1995
I Have a Question
September 1995


“I Have a Question,” Ensign, Sept. 1995, 61

How can we limit the adversary’s ability to influence our thoughts?

Jack Marshall, instructor at the Salt Lake City University Institute of Religion.

The scriptures make clear that the adversary cannot know our thoughts. “Yea, I tell thee, that thou mayest know that there is none else save God that knowest thy thoughts and the intents of thy heart” (D&C 6:16). The scriptures also make clear, however, that Satan can influence our thoughts and actions by putting ideas into our minds and hearts.

Following the feast of the Passover, for example, the devil “put into the heart of Judas Iscariot … to betray [Jesus]” (John 13:2). During the translation of the Book of Mormon, Satan “put it into [the] hearts” of wicked men to destroy the work of the Restoration (D&C 10:10–12). And in our day, “turmoil and contentions in the world” are due to the fact that some “leaders of nations” get “their inspiration from Satan” (Joseph Fielding Smith, Answers to Gospel Questions, 5 vols., Salt Lake City: Deseret Book Co., 1957–66, 2:156).

President Ezra Taft Benson said we must keep our spiritual channels clear, lest we confuse inspiration with what he called “promptings from the devil” (Teachings of Ezra Taft Benson, Salt Lake City: Bookcraft, 1988, p. 76). He likened our minds to a stage on which righteous and wicked thoughts constantly compete for audience.

“From one side of the wings the Lord, who loves us, is trying to put on the stage of our minds that which will bless us. From the other side of the wings the devil, who hates us, is trying to put on the stage of our minds that which will curse us.

“We are the stage managers; we are the ones who decide which thought will occupy the stage. … We are the ones who must decide whose thought will prevail. … We will be what we think about—what we consistently allow to occupy the stage of our minds” (ibid., p. 382).

Elder Richard G. Scott of the Quorum of the Twelve Apostles has said Satan “ties strings to the mind and body so that he can manipulate one like a puppet” (Ensign, May 1986, p. 11). Likewise, Bishop Victor L. Brown, former Presiding Bishop, warned us that “if Satan could but capture our minds, he would have won the battle and the war” (Ensign, Nov. 1974, p. 104).

The Prophet Joseph Smith taught that those with bodies have power over those, including Satan, without bodies. “The devil has no power over us only as we permit him,” he said (Teachings of the Prophet Joseph Smith, p. 181).

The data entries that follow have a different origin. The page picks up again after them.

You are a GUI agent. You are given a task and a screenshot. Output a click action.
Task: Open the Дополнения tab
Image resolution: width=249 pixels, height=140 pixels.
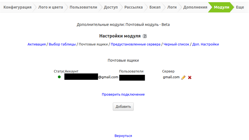195,7
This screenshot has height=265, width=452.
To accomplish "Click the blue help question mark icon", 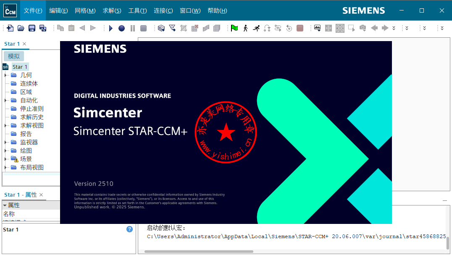I will [x=130, y=229].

Satan may have power to entice us to sin, but we can limit his ability to influence us if we learn to control and dismiss unworthy thoughts, and if we avoid that which might influence us to think unworthy thoughts. Church members, therefore, are counseled to avoid “movies, television programs, and video recordings that are both suggestive and lewd” and “magazines and books that are obscene and pornographic. … The mind through which this filth passes is never the same afterwards” (Ezra Taft Benson, Ensign, May 1986, p. 45).

Our daily thoughts become part of our mental inventory. Because thoughts are subject to recall, they can influence our behavior depending on whether we give them place in our hearts. It is only through our words and actions that Satan can know whether he has been successful in his efforts to convey wicked thoughts (see Francis M. Gibbons, Ensign, Nov. 1991, p. 79).

In warning his people of the diverse ways “whereby [they] may commit sin,” King Benjamin said, “If ye do not watch yourselves, and your thoughts, and your words, and your deeds, … ye must perish” (Mosiah 4:29–30; emphasis added).

Because we are what we think about (see Prov. 23:7), we must “let virtue garnish [our] thoughts unceasingly.” Then, the Lord promises, “shall [our] confidence wax strong in the presence of God; and the … Holy Ghost shall be thy constant companion, and thy scepter an unchanging scepter of righteousness” (D&C 121:45–46).